_Work order_
Please set down only the lines below starting with the line with "Task: Tap the NT$158,216 reference value" and going on through the line with "Task: Click the 查询结果 arrow icon", verbatim and without pictures.

_Exercise materials_
=== Begin Enclosure ===
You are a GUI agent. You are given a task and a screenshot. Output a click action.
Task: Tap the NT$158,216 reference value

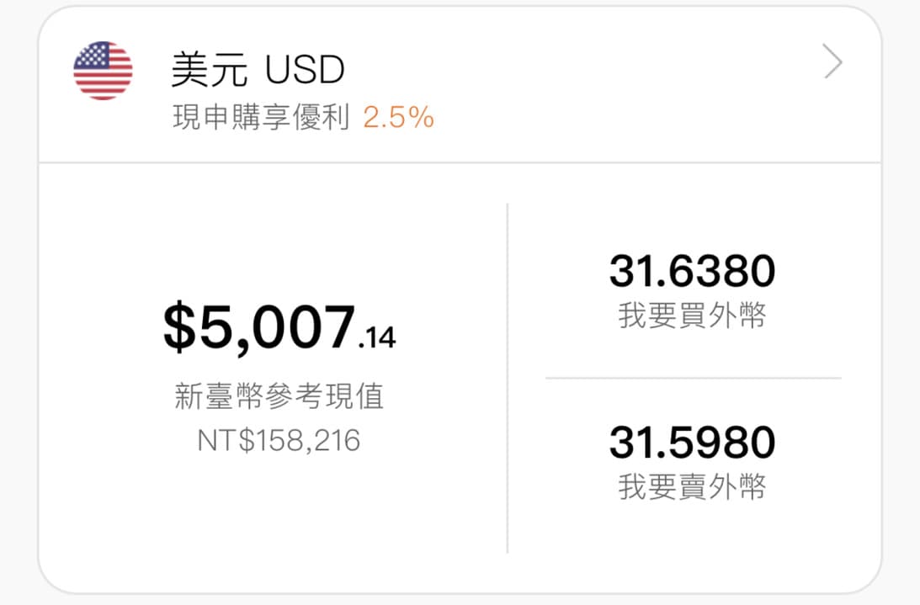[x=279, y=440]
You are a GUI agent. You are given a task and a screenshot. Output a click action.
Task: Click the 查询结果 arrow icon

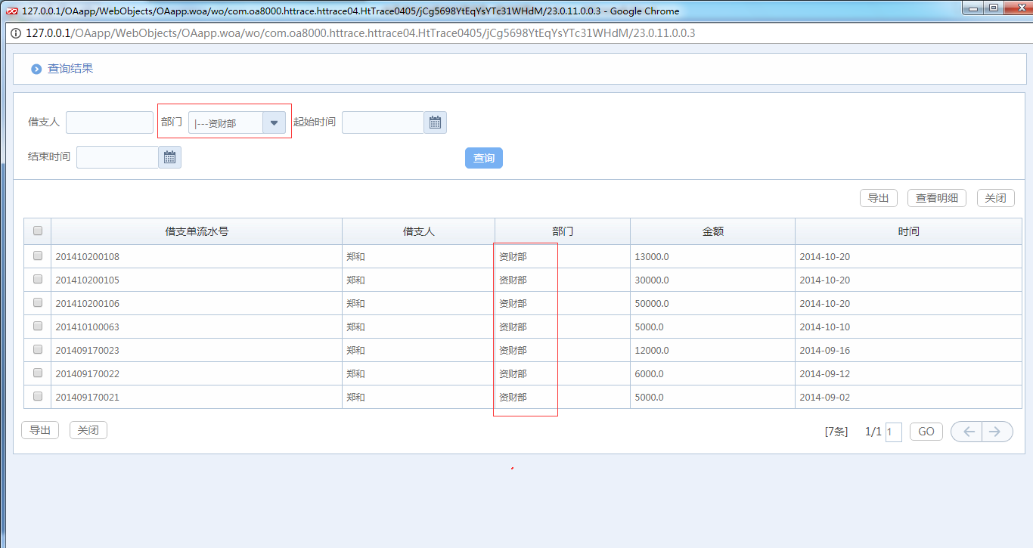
=== End Enclosure ===
=== Begin Enclosure ===
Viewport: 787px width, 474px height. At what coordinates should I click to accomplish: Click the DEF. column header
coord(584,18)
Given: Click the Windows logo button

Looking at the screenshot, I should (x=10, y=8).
=== End Enclosure ===
_Solution for this problem_
Task: Tap the NT$158,216 reference value

[x=279, y=440]
You are a GUI agent. You are given a task and a screenshot. Output a click action.
Task: Click the 查询结果 arrow icon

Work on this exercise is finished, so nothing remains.